Lorsque les trois acteurs du triangle de fer abordent un problème sociétal, ils s'engagent activement à la fois à réprimer la dissonance concernant les choix qu'ils soutiennent et à fomenter la dissonance concernant les choix de leurs opposants. Par exemple, les groupes qui soutiennent un projet de loi spécifique s'unissent pour souligner les dommages causés à la société par l'absence d'une telle réglementation dans le passé et le potentiel de dommages futurs en l'absence du projet de loi qu'ils soutiennent. Ils échangent la peur de l'inconnu en accroissant la dissonance ou l'anxiété des électeurs à propos de choix politiques antérieurs. Dans le même temps, ils proposent une action du secteur public comme solution au problème et rassurent ainsi les électeurs sur les coûts et les avantages de leur projet de loi. Ils apaisent également la dissonance des électeurs concernant les échecs antérieurs de l'État en critiquant les agences gouvernementales déviantes. De cette façon, la coalition[5] des acteurs des politiques publiques gère la dissonance comme d'une marchandise qui s'échange sur ce marché substitut, par exemple, recevoir des voix pour une élection, obtenir un conformisme suite à une décision de santé publique etc. contre une tranquillité des citoyens de faire un bon choix pour eux-mêmes et leurs ayants-droits.

Notes et références

  1. Une façon d'augmenter le nombre d'accords sur une question donnée est d'utiliser la technique du logrolling. Selon l'analyse de l'école des choix publics, l'approche du logrolling est simple. Dans une communauté, l'option d'un groupe en accord est de voter pour un projet qui n'est pas forcément l'objectif du groupe. Mais la promesse de réciprocité crée un lien contractuel moral consistant à promettre d'obtenir l'accord de cet autre groupe en échange du soutien sur son propre projet. Ainsi, les deux projets ont l'opportunité d'être acceptés alors que chacun, pris individuellement, a plus de difficultés à faire l'unanimité. En définitive, le système du logrolling institutionnalisé garantit que les bénéficiaires de prestations pour un projet particulier ne s'opposent pas à d'autres bénéficiaires sur un autre projet, s'il y a entente implicite préalable.

**Bloc de données**

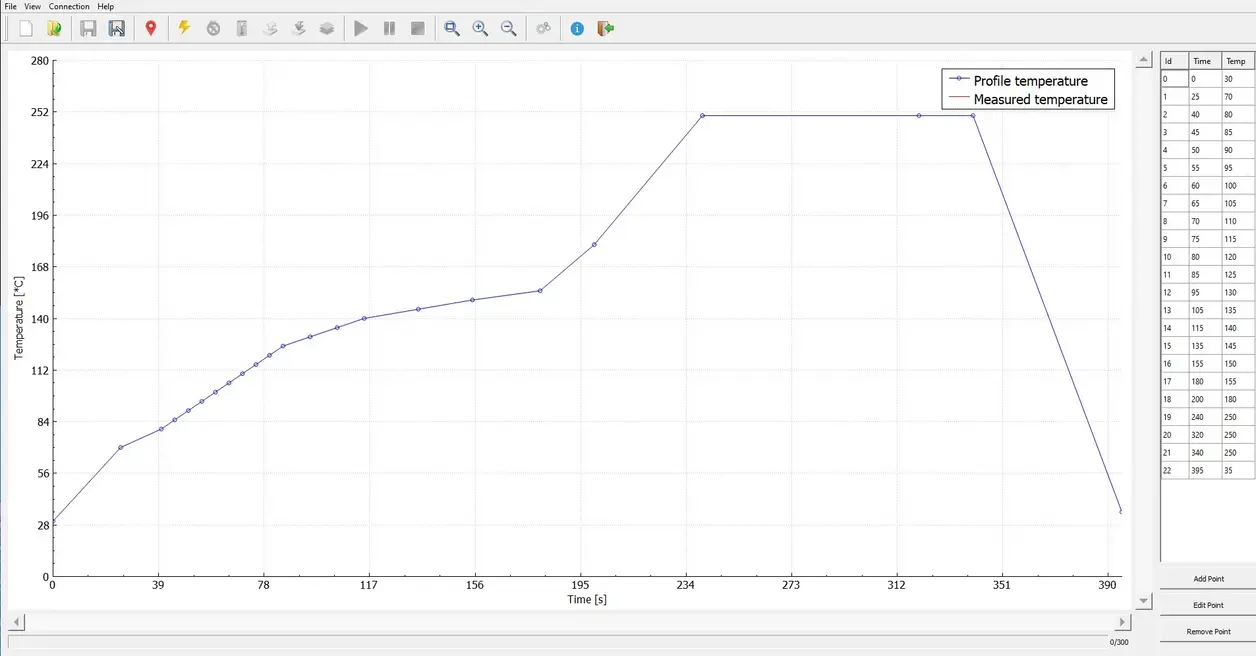This screenshot has height=656, width=1256.
Task: Click the yellow lightning bolt connect icon
Action: pos(184,29)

**Liste des consignes**
(1) Dans le texte sur le triangle de fer, relevez tous les verbes dont « la dissonance » est le complément d'objet direct, sous la forme où ils apparaissent.
(2) Recopiez le texte sur le triangle de fer de « Notes et références » à « entente implicite préalable. » en renommant « logrolling » en « marchandage de votes ».
(3) Rédigez la suite du texte sur le triangle de fer à partir de l'endroit où il s'arrête.
Le listing constitue un matériau à part, indépendant du texte sur le triangle de fer.

**Réponses finales**
(1) réprimer, fomenter, accroissant, apaisent, gère

(2)
Notes et références

  1. Une façon d'augmenter le nombre d'accords sur une question donnée est d'utiliser la technique du marchandage de votes. Selon l'analyse de l'école des choix publics, l'approche du marchandage de votes est simple. Dans une communauté, l'option d'un groupe en accord est de voter pour un projet qui n'est pas forcément l'objectif du groupe. Mais la promesse de réciprocité crée un lien contractuel moral consistant à promettre d'obtenir l'accord de cet autre groupe en échange du soutien sur son propre projet. Ainsi, les deux projets ont l'opportunité d'être acceptés alors que chacun, pris individuellement, a plus de difficultés à faire l'unanimité. En définitive, le système du marchandage de votes institutionnalisé garantit que les bénéficiaires de prestations pour un projet particulier ne s'opposent pas à d'autres bénéficiaires sur un autre projet, s'il y a entente implicite préalable.

(3)
  2. Leon Festinger ajoute une autre variable qui affecte l'ampleur de la dissonance cognitive, celle de l'attractivité de la personne exprimant le désaccord au sein du groupe. Il est plausible que la dissonance est affectée si sa propre opinion est en accord ou en désaccord avec l'opinion exprimée par une autre personne reconnue par son attractivité ou sa popularité. Ce cas se rencontre particulièrement quand un artiste de cinéma ou de la chanson soutient un candidat alors qu'il n'a aucune crédibilité sur les sujets qu'il aborde. Aux États-Unis, selon le concept de la sagesse conventionnelle théorisé par John Galbraith, des personnalités du cinéma et de la télévision sont devenues les porte-parole des candidats et des causes politiques et sociales.
  3. Un groupe d'intérêt spécial est composé d'individus qui occupent des positions similaires sur une question donnée. Le groupe peut identifier un enjeu, et à travers ses ressources médiatiques et politiques, fomenter la dissonance pour en faire un enjeu public majeur. Le groupe peut alors se présenter comme la solution au problème et fournir ainsi un moyen de réprimer la dissonance électorale qu'il a suscitée en premier lieu.
  4. Lorsque des groupes d'intérêts et des législateurs concentrent l'attention du public sur une question donnée, il y aura invariablement un appel à une action du secteur public d'un certain type. Par conséquent, chaque nouveau problème identifié et porté à l'attention du public par un groupe d'intérêt spécial offre la possibilité d'augmenter le personnel et le budget de certains fonctionnaires responsables de leur unité.
  5. La coalition des législateurs, des bureaucrates et des groupes d'intérêts particuliers gèrent la dissonance des politiques publiques et de certains avantages du secteur privé à leur avantage et, ce faisant, chaque acteur minimise sa propre dissonance.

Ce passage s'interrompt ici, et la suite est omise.